Mihrican günlerdir kapalı kapılar ardında zihninde ve kalbinde dolaşan sorularla cebelleşip durdu. Saliha'nın evde onunla konuşmak için çırpınışlarına kulak asmadı. Onu ne kadar çok sevse de bazen çekilmez biri olduğunu düşünürdü.

Aydınlık bir öğle vaktiydi. Saliha Senem'i parka götürmüştü. Mihrican ise evde karmaşık duygularla mutfakta ekmek arası peynir yiyip bir bardak suyla odaları dolaştı. O günkü hislerin etkisinden hâlâ kurtulmuş değildi. O misafirlerin kim olduklarını ve nereden tanıdığını Zarife'ye soramazdı. Mecburen cevapsız sorularının üzerini örttü. Aklı şimdi sadece Nermin'deydi. Onun kendisini habersiz bırakmasına anlam veremiyordu. Düşündü.
Olabilir miydi? Neden olmasın? Anneannem benim onunla görüşmemi istemediğini açıkça söyledi. Hem de defalarca. Bütün gün evde olan kim? Anneannem! O halde benden onun mektuplarını gizliyordu. Evet, emindim. O, postacının bıraktığı zarfı gizliyordu. Onun odasındayken aklıma düşen bu fikir beni onun eşyalarını kurcalamaya kadar itti.
" Sevgili Can,
New York'a yerleşir yerleşmez kliniğe yatırıldım. Sana yazmaya fırsatım olmadı. Zira buradaki şartlar iyi olmasına karşın çok zor bir süreçte olmamdan dolayı bir süre kendimi toparlamak için bekledim.
...

Seni çok özledim. Bu özlem o kadar büyük ki, iyi olmak için eskisinden çok daha fazla çabalıyorum. Burada sana mektup yazarken sana ulaşacağı günü ve senden gelecek cevabı çok merak ediyorum. Biliyorum ki içinde biriktirdiğin çok sitem var. Bana bu sitemlerini de çekinmeden yaz. Çünkü ben her şeyin eskisi gibi olmasını istiyorum.
...

Burası çok da sıkıcı değil aslında. İlginç insanlar var. Her ne kadar dillerini çok bilmesem de onların bana geçirmeye çalıştığı moral duygusunu alıyorum. Doktorum çok iyi ve işinin uzmanı birine benziyor. İnanıyorum ki, yanına en kısa sürede gelebileceğim. Buna sen de inan! Beni hiç unutma. Senin beni unuttuğun gün benim ümidimin yok olduğu gün olacak. Bu nedenle sana gönderdiğim adrese bol bol yaz.
Seni seven ve seni hep düşünen dostun Nermin..."

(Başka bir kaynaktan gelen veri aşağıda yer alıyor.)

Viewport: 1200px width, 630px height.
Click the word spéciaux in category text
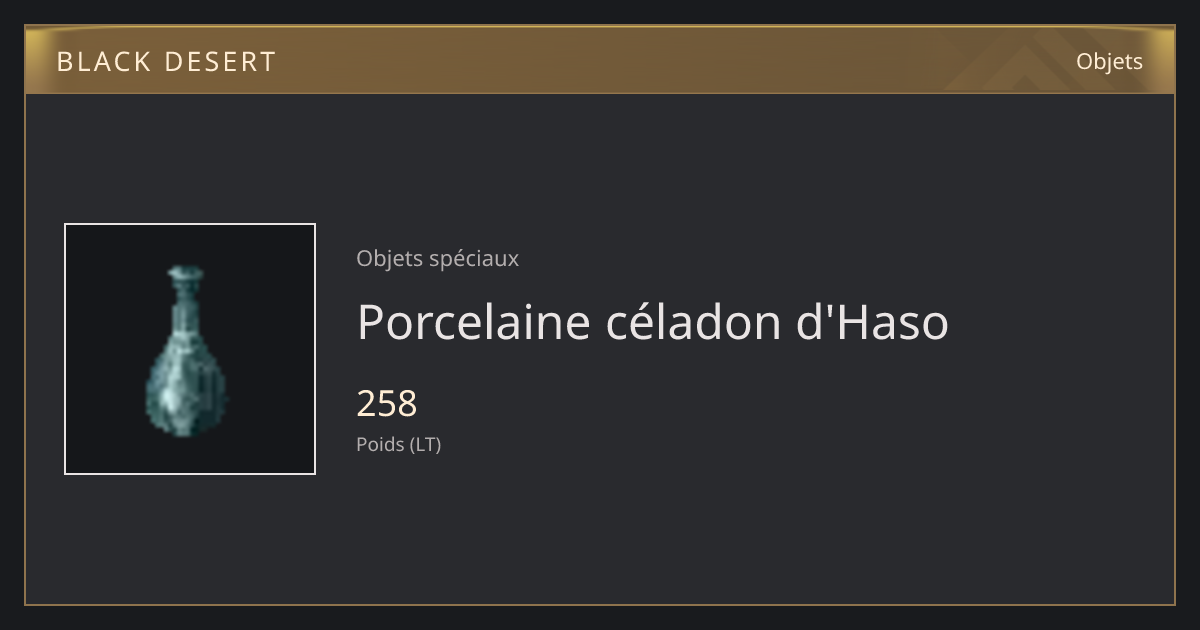[474, 258]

Nermin bu satırları hangi gün yazmıştı bilmiyorum. Ama elimde duran Nermin 'den bana ulaşan ilk mektuptu. Bu mektup anneannemin sandığında ne arıyordu? Bu mektubu ne kadar çok beklediğimi bilmesine karşın benden acımasızca gizlemişti. Neden Nermin'in hasretle yazdığı satırlar bir sandıkta sahibini beklesindi ki? Gözlerim yaşlı ve buruk bir sevinçle anneannemin yanına koştum. Bahçedeki çiçekleri suluyordu. Beni elimde mektupla görünce şaşırdı ve bir an bocaladı. Ona soluk soluğa mektubu göstererek;
"Bu ne demek oluyor? Bu mektubun senin sandığında işi ne?"
Önce sustu ve doğruldu. Daha sonra sanki aklına bir şey gelmiş gibi öfkeyle bana;
"Onunla arkadaşlık kurmanı istemiyorum Mihrim! Tamam, O şu aralar zor günler geçiriyor. Ama senin iyiliğin ve geleceğin için ondan uzaklaşman lazım. Onunla arkadaşlığını sürdüğün sürece o sana acıdan başka bir şey vermeyecek. Ne olur bir kerecik olsun benim sözümü dinle!"

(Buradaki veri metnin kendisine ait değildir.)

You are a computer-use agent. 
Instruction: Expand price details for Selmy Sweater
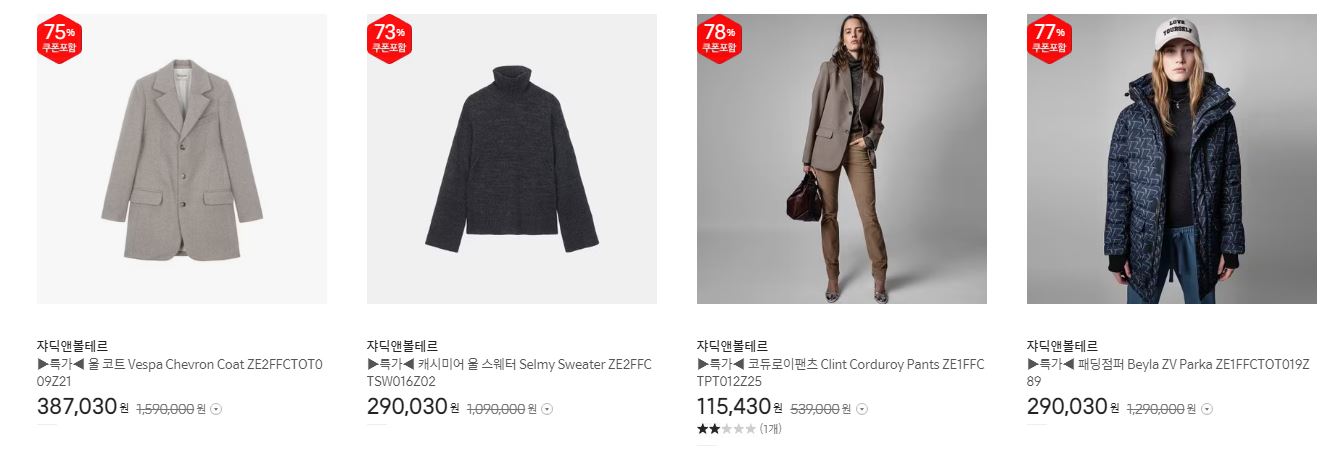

Anneannemi anlamaya çalışıyordum. Niçin onunla arkadaşlık kurmama engel oluyordu? Benim gibi baş belası bir kızı kötülüklerden alıkoyan birinden şikayetçi olması tam bir saçmalıktı. Artık anneannemin bana garezi olduğuna kesinlikle inanıyordum. Bu ne dediğini bilmez kadının benim yine bir başıma kalıp etrafa zarar veren birisi olmamı istediğine inanmıştım. Evet, ben de o halde onun istediği gibi bir serseri olmak için hazırdım. Eski Mihrin geri geldi işte. Yine onu kudurtmayı başardın, kararsız ihtiyar! Elimdeki mektubu anneannemin boğazını sıkar gibi sıkıp, öfkeyle, çığlık çığlığa ondan nefret ettiğimi haykırdım.
"Asla! Bu dediğin saçmalığı asla kabul etmeyeceğim. Ne sen ne de bir başkası benim Nermin ile olan dostluğumun arasına giremeyecek yemin ederim. Bunu o sert kafana sok oldu mu? Annem ile babamdan sonra ilk defa mutluluğun ne kadar güzel bir duygu olduğunu hatırladım. Bu mutluluğuma çomak sokan kim olursa olsun ezer geçerim."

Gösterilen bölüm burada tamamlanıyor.